CS 261, Spring 2023, Practice Problem Set 4

  1. Suppose that we want to maintain a random sample of a cash-register-model data stream whose size depends on the number of stream elements seen so far: after seeing \(n\) elements, we should have a sample of size \(\lceil\log_2 n\rceil\), chosen uniformly at random among all possible samples of that size. However, we have no advance knowledge of how big \(n\) is going to be. Explain why, in this scenario, it is not possible to maintain a sketch that allows us to generate samples of the desired size (with the exact probability distribution specified above) using a sublinear amount of space.

    (Hint: Find a larger \(N\) for which there is a nonzero probability that the values of all \(n\) items in the current stream will need to be remembered later, after \(N\) elements have been seen.)

  2. For the hierarchical deterministic \(\varepsilon\)-approximation method, how many unmerged blocks would exist after exactly 1000 elements have been added? (Hint: use binary. You do not have to calculate the lengths of the approximations stored for the blocks.)

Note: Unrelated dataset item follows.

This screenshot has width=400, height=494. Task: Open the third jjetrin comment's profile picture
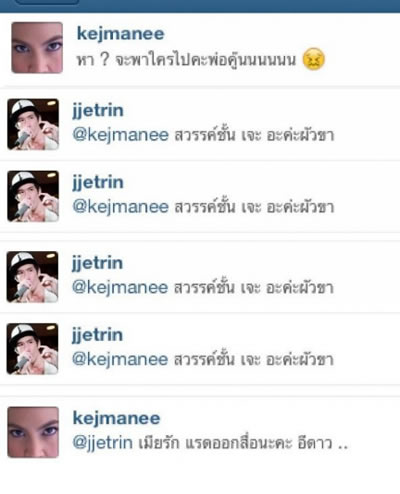(32, 277)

  3. Suppose we have two Boyer--Moore majority sketches \((m_A,c_A)\) and \((m_B,c_B)\) for input sequences \(A\) and \(B\). Explain how to use them to compute a single sketch for the concatenation of sequences \(AB\), again consisting of a pair of numbers \((m,c)\). Your combined sketch does not have to be equal to the sketch that the majority algorithm would produce for \(AB\), but it should provide an estimate for the number \(\operatorname{count}(x)\) of occurrences of each element \(x\) that is bounded between \(\operatorname{count}(x)-|AB|/2\) and \(\operatorname{count}(x)\), just like the majority algorithm would. (In particular, this implies that if \(AB\) has a majority element, your combination will choose that element as its value of \(m\)). Explain why your combination has this property.

  4. The lecture notes for Thursday include the invertible Bloom filter, a somewhat complicated data structure that can report up to \(k\) stragglers (elements that were inserted and then never removed) in a turnstile data stream, for a given parameter \(k\). Describe how to solve the special case of this problem for \(k=1\) using one of the streaming data structures from the lecture notes for Tuesday.